(Collected data)
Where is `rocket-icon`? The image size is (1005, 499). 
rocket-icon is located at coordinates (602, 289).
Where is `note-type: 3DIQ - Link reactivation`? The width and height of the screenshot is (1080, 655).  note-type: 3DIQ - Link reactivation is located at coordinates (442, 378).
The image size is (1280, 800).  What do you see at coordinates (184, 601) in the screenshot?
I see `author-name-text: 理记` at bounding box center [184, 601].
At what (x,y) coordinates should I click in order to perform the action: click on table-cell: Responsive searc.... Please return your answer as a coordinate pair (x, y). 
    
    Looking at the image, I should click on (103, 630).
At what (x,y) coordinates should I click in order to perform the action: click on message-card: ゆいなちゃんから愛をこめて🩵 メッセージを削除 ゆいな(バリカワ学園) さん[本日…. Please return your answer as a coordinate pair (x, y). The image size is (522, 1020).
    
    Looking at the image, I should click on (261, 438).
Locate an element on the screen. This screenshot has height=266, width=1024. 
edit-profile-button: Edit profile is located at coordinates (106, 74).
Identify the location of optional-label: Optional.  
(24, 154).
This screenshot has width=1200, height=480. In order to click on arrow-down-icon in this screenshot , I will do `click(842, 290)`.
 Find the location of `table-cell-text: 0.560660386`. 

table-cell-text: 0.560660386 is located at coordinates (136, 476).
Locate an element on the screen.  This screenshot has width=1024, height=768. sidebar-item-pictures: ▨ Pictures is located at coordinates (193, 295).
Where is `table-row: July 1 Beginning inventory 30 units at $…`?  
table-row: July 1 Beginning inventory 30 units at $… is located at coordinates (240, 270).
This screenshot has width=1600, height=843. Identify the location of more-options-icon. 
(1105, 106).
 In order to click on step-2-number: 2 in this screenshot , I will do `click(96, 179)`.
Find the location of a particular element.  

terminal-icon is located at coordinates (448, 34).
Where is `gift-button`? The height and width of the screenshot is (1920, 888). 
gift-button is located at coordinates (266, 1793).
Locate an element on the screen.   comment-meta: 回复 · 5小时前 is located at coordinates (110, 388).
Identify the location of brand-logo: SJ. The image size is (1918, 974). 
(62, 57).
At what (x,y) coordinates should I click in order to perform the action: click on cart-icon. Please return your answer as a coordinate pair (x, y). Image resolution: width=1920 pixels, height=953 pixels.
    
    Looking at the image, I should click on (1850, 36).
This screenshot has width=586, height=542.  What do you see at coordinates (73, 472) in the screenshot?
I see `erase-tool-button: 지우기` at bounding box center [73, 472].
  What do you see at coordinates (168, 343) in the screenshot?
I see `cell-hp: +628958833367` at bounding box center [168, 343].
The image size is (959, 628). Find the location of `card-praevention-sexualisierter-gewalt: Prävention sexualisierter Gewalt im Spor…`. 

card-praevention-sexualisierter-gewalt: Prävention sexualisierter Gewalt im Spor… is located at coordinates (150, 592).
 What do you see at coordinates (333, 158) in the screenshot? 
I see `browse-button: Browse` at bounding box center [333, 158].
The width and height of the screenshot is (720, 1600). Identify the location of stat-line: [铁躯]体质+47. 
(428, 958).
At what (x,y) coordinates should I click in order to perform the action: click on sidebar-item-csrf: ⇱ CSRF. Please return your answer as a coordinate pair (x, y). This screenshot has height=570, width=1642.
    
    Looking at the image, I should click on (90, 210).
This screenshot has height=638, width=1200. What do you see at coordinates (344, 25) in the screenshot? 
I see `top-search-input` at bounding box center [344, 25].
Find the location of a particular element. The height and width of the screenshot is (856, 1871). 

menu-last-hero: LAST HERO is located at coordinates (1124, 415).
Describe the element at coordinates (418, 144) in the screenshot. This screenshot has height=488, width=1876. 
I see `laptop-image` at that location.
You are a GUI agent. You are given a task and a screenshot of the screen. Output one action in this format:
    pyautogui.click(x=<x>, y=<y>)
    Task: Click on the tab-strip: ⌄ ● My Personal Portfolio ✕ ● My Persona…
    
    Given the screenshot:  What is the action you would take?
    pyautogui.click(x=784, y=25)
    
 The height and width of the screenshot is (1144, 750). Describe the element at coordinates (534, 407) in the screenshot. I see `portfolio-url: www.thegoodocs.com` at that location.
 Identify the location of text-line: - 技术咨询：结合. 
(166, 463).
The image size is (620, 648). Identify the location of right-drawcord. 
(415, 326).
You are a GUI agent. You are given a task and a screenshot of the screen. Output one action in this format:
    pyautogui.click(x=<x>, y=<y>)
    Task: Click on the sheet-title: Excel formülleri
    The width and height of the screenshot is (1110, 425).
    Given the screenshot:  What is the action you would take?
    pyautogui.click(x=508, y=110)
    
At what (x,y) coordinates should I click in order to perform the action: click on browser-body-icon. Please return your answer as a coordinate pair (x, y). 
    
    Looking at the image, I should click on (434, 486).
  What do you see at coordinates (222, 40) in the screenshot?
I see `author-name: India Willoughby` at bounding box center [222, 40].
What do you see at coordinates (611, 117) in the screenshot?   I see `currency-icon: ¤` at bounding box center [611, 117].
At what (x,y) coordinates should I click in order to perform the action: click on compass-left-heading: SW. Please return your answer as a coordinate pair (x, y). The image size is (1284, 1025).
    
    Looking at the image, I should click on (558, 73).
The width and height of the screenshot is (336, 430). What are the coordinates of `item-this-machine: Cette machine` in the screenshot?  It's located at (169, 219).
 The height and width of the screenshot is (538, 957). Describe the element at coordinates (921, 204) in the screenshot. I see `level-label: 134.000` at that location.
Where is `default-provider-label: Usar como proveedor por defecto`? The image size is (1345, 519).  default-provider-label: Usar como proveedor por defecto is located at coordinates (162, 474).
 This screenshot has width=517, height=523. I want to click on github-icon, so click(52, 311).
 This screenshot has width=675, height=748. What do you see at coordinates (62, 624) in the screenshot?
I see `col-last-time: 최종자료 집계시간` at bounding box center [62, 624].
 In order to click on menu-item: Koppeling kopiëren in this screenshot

What you should do:
Revise the records above so that every occurrence of "Identify the location of" reads "Find the position of", leaving everything else unchanged.

Response area:
Where is `rocket-icon`? The image size is (1005, 499). 
rocket-icon is located at coordinates (602, 289).
Where is `note-type: 3DIQ - Link reactivation`? The width and height of the screenshot is (1080, 655).  note-type: 3DIQ - Link reactivation is located at coordinates (442, 378).
The image size is (1280, 800).  What do you see at coordinates (184, 601) in the screenshot?
I see `author-name-text: 理记` at bounding box center [184, 601].
At what (x,y) coordinates should I click in order to perform the action: click on table-cell: Responsive searc.... Please return your answer as a coordinate pair (x, y). 
    
    Looking at the image, I should click on (103, 630).
At what (x,y) coordinates should I click in order to perform the action: click on message-card: ゆいなちゃんから愛をこめて🩵 メッセージを削除 ゆいな(バリカワ学園) さん[本日…. Please return your answer as a coordinate pair (x, y). The image size is (522, 1020).
    
    Looking at the image, I should click on (261, 438).
Locate an element on the screen. This screenshot has height=266, width=1024. 
edit-profile-button: Edit profile is located at coordinates (106, 74).
Find the position of optional-label: Optional.  
(24, 154).
This screenshot has width=1200, height=480. In order to click on arrow-down-icon in this screenshot , I will do `click(842, 290)`.
 Find the location of `table-cell-text: 0.560660386`. 

table-cell-text: 0.560660386 is located at coordinates (136, 476).
Locate an element on the screen.  This screenshot has width=1024, height=768. sidebar-item-pictures: ▨ Pictures is located at coordinates (193, 295).
Where is `table-row: July 1 Beginning inventory 30 units at $…`?  
table-row: July 1 Beginning inventory 30 units at $… is located at coordinates (240, 270).
This screenshot has width=1600, height=843. Find the position of more-options-icon. 
(1105, 106).
 In order to click on step-2-number: 2 in this screenshot , I will do `click(96, 179)`.
Find the location of a particular element.  

terminal-icon is located at coordinates (448, 34).
Where is `gift-button`? The height and width of the screenshot is (1920, 888). 
gift-button is located at coordinates (266, 1793).
Locate an element on the screen.   comment-meta: 回复 · 5小时前 is located at coordinates (110, 388).
Find the position of brand-logo: SJ. The image size is (1918, 974). 
(62, 57).
At what (x,y) coordinates should I click in order to perform the action: click on cart-icon. Please return your answer as a coordinate pair (x, y). Image resolution: width=1920 pixels, height=953 pixels.
    
    Looking at the image, I should click on (1850, 36).
This screenshot has width=586, height=542.  What do you see at coordinates (73, 472) in the screenshot?
I see `erase-tool-button: 지우기` at bounding box center [73, 472].
  What do you see at coordinates (168, 343) in the screenshot?
I see `cell-hp: +628958833367` at bounding box center [168, 343].
The image size is (959, 628). Find the location of `card-praevention-sexualisierter-gewalt: Prävention sexualisierter Gewalt im Spor…`. 

card-praevention-sexualisierter-gewalt: Prävention sexualisierter Gewalt im Spor… is located at coordinates (150, 592).
 What do you see at coordinates (333, 158) in the screenshot? 
I see `browse-button: Browse` at bounding box center [333, 158].
The width and height of the screenshot is (720, 1600). Find the position of stat-line: [铁躯]体质+47. 
(428, 958).
At what (x,y) coordinates should I click in order to perform the action: click on sidebar-item-csrf: ⇱ CSRF. Please return your answer as a coordinate pair (x, y). This screenshot has height=570, width=1642.
    
    Looking at the image, I should click on (90, 210).
This screenshot has height=638, width=1200. What do you see at coordinates (344, 25) in the screenshot? 
I see `top-search-input` at bounding box center [344, 25].
Find the location of a particular element. The height and width of the screenshot is (856, 1871). 

menu-last-hero: LAST HERO is located at coordinates (1124, 415).
Describe the element at coordinates (418, 144) in the screenshot. This screenshot has height=488, width=1876. 
I see `laptop-image` at that location.
You are a GUI agent. You are given a task and a screenshot of the screen. Output one action in this format:
    pyautogui.click(x=<x>, y=<y>)
    Task: Click on the tab-strip: ⌄ ● My Personal Portfolio ✕ ● My Persona…
    
    Given the screenshot:  What is the action you would take?
    pyautogui.click(x=784, y=25)
    
 The height and width of the screenshot is (1144, 750). Describe the element at coordinates (534, 407) in the screenshot. I see `portfolio-url: www.thegoodocs.com` at that location.
 Find the position of text-line: - 技术咨询：结合. 
(166, 463).
The image size is (620, 648). Find the position of right-drawcord. 
(415, 326).
You are a GUI agent. You are given a task and a screenshot of the screen. Output one action in this format:
    pyautogui.click(x=<x>, y=<y>)
    Task: Click on the sheet-title: Excel formülleri
    The width and height of the screenshot is (1110, 425).
    Given the screenshot:  What is the action you would take?
    pyautogui.click(x=508, y=110)
    
At what (x,y) coordinates should I click in order to perform the action: click on browser-body-icon. Please return your answer as a coordinate pair (x, y). 
    
    Looking at the image, I should click on (434, 486).
  What do you see at coordinates (222, 40) in the screenshot?
I see `author-name: India Willoughby` at bounding box center [222, 40].
What do you see at coordinates (611, 117) in the screenshot?   I see `currency-icon: ¤` at bounding box center [611, 117].
At what (x,y) coordinates should I click in order to perform the action: click on compass-left-heading: SW. Please return your answer as a coordinate pair (x, y). The image size is (1284, 1025).
    
    Looking at the image, I should click on (558, 73).
The width and height of the screenshot is (336, 430). What are the coordinates of `item-this-machine: Cette machine` in the screenshot?  It's located at (169, 219).
 The height and width of the screenshot is (538, 957). Describe the element at coordinates (921, 204) in the screenshot. I see `level-label: 134.000` at that location.
Where is `default-provider-label: Usar como proveedor por defecto`? The image size is (1345, 519).  default-provider-label: Usar como proveedor por defecto is located at coordinates (162, 474).
 This screenshot has width=517, height=523. I want to click on github-icon, so click(52, 311).
 This screenshot has width=675, height=748. What do you see at coordinates (62, 624) in the screenshot?
I see `col-last-time: 최종자료 집계시간` at bounding box center [62, 624].
 In order to click on menu-item: Koppeling kopiëren in this screenshot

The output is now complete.